### Problem statement
From the listing below, copy each line where "blue" occurs.

++++++

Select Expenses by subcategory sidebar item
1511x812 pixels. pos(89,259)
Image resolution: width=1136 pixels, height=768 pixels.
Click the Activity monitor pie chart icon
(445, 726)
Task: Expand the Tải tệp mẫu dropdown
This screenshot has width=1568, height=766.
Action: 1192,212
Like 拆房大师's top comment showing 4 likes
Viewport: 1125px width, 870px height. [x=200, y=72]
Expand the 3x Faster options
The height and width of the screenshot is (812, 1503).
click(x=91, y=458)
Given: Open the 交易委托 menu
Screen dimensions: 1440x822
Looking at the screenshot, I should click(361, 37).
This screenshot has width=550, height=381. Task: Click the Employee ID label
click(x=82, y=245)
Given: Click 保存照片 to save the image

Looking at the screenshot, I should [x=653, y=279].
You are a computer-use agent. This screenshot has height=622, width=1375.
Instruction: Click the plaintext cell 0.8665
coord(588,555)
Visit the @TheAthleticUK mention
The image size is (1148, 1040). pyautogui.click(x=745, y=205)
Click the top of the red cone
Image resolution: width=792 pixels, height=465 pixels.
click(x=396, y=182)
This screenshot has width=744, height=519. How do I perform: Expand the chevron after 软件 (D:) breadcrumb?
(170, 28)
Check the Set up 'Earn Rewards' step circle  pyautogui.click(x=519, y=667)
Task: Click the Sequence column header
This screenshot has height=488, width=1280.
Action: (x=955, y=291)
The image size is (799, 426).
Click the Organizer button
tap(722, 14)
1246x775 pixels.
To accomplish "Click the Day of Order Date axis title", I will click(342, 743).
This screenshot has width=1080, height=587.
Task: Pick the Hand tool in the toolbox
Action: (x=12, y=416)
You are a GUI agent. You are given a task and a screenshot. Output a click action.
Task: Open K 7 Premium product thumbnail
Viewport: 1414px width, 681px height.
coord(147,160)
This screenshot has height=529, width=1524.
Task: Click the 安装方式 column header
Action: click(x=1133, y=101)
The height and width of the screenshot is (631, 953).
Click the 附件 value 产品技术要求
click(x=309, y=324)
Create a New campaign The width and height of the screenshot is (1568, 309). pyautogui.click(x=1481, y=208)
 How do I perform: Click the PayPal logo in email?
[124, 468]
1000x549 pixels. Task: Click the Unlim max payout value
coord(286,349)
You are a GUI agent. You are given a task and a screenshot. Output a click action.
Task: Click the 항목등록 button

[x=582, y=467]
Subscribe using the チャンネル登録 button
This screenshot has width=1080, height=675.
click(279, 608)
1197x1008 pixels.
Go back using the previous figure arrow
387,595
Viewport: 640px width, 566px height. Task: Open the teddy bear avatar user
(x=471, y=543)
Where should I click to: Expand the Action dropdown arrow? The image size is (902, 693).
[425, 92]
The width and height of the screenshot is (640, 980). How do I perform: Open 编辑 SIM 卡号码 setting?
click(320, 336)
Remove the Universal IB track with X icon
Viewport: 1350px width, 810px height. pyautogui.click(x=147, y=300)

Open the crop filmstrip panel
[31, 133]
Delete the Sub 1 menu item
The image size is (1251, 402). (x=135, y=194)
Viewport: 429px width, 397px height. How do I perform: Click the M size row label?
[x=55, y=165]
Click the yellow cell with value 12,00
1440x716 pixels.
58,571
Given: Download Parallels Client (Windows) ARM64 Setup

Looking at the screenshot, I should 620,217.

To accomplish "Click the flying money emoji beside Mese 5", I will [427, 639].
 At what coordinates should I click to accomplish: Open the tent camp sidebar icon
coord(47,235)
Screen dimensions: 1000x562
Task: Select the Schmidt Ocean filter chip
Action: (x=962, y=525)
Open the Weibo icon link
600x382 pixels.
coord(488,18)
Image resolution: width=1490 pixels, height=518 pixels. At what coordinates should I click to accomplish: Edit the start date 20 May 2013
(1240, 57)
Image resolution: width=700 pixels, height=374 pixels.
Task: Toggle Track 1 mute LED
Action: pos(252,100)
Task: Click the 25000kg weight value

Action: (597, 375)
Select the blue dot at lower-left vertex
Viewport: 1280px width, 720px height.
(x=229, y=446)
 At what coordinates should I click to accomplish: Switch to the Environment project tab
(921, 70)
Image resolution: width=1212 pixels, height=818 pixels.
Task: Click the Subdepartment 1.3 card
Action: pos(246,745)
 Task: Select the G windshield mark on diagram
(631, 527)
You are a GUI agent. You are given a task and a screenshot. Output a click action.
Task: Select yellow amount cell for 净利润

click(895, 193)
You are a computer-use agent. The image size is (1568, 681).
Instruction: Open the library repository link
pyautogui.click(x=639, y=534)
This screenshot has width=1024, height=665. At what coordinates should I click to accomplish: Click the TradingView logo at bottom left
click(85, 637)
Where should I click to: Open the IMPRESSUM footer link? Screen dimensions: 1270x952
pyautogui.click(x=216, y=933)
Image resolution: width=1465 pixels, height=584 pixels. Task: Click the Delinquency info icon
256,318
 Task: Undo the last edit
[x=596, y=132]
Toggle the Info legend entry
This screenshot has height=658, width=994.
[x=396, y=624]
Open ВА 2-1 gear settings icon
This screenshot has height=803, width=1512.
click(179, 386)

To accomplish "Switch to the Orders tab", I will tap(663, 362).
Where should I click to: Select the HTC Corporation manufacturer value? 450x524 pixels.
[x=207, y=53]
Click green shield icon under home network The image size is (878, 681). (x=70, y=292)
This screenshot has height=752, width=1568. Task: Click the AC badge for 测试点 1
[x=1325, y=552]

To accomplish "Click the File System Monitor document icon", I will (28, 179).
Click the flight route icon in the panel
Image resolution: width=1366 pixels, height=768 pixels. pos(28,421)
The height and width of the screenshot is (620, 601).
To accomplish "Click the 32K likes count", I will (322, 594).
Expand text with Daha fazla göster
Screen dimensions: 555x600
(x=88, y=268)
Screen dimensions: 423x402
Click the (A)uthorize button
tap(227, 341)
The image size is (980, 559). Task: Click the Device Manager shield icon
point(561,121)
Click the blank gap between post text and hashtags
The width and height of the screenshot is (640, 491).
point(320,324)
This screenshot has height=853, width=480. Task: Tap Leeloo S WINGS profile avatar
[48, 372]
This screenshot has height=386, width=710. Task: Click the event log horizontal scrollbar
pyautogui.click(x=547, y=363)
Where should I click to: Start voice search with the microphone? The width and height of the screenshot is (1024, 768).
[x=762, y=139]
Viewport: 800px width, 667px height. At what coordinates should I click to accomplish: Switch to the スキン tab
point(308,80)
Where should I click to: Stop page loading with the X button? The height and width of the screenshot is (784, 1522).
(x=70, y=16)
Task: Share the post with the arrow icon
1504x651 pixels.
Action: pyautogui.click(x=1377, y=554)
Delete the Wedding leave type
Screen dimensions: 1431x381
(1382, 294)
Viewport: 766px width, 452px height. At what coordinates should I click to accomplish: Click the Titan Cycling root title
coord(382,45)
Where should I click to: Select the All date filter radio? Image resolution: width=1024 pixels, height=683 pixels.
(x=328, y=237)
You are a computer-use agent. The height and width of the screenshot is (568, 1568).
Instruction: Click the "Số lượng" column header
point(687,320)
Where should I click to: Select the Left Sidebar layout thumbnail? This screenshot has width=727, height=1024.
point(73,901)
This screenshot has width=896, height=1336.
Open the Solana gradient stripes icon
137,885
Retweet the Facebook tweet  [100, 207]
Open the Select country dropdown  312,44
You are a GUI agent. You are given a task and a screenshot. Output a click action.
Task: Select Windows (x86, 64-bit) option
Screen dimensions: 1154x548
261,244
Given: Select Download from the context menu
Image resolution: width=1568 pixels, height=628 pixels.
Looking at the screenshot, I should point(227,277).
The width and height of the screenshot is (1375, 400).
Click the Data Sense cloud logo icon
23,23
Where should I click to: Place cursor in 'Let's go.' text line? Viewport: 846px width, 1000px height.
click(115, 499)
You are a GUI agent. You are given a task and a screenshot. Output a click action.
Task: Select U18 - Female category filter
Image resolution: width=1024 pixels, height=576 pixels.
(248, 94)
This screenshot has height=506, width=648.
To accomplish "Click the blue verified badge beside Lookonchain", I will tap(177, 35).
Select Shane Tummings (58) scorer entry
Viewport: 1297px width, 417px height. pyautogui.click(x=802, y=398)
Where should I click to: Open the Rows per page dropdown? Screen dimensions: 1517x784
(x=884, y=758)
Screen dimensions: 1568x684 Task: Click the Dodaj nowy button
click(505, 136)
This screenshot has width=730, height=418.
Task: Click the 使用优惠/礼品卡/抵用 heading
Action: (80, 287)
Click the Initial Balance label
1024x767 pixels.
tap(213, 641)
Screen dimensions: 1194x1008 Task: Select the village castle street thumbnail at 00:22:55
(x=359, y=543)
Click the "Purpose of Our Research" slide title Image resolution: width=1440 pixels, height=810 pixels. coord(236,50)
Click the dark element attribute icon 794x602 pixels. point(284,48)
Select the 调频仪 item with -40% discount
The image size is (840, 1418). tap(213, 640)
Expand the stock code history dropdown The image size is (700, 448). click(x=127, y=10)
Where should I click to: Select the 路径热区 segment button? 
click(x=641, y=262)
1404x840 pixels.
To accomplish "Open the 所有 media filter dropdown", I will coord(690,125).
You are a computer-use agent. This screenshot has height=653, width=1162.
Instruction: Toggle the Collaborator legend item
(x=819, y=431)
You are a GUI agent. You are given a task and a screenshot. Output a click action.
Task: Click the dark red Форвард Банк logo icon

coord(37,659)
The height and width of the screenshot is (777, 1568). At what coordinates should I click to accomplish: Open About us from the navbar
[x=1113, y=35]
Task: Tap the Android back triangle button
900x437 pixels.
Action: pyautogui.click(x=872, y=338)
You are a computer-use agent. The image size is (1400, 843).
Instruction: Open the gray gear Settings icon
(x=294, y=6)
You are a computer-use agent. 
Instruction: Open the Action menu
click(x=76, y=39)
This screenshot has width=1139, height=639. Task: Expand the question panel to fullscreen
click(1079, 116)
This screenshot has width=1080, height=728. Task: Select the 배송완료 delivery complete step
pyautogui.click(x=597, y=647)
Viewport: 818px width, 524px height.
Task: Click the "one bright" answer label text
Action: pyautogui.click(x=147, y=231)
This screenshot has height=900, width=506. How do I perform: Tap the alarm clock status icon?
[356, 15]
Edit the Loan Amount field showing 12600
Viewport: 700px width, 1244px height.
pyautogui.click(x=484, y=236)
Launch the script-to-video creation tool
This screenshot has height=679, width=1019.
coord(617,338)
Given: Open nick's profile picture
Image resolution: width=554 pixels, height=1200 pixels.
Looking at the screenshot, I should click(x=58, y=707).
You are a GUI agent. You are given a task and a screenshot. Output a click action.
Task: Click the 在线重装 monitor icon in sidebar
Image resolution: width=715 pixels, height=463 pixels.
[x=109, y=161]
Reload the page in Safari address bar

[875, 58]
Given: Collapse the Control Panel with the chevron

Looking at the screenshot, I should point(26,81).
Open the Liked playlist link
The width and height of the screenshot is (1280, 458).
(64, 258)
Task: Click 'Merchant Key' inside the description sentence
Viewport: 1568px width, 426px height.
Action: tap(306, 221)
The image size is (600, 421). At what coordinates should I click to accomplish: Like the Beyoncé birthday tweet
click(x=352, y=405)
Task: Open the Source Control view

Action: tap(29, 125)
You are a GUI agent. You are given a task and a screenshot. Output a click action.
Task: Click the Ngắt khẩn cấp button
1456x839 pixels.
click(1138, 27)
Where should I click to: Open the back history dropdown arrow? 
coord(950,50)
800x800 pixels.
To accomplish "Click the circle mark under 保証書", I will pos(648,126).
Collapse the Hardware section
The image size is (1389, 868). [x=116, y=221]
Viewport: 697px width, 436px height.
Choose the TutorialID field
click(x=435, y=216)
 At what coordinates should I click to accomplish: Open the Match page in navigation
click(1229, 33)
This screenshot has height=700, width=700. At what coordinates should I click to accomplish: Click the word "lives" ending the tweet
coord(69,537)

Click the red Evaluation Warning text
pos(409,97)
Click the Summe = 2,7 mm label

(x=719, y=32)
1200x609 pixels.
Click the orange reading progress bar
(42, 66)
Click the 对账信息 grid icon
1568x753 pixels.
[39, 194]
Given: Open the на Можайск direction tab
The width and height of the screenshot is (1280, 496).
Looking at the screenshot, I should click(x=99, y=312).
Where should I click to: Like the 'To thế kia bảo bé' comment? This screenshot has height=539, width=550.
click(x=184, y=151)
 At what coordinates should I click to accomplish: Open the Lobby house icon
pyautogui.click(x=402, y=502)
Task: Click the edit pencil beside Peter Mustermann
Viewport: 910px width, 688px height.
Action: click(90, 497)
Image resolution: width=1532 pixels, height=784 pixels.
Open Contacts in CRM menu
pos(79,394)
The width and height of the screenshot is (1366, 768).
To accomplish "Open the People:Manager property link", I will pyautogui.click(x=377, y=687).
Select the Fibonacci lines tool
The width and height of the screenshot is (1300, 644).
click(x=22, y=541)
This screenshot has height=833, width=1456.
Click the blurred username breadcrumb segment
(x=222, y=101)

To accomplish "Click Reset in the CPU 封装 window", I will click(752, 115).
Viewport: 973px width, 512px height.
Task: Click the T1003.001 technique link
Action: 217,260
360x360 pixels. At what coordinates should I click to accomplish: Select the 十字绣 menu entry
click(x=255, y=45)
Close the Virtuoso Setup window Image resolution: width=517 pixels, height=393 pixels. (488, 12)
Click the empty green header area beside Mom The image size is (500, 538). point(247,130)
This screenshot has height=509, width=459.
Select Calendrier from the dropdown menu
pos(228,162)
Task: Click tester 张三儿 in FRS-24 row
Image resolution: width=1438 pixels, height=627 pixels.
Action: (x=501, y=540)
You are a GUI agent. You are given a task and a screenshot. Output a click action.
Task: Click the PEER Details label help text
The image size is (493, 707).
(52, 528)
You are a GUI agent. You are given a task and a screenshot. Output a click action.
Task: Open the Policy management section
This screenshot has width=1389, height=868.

++++++

### Your response
Select the blue dot at lower-left vertex
To accomplish "Click the blue verified badge beside Lookonchain", I will tap(177, 35).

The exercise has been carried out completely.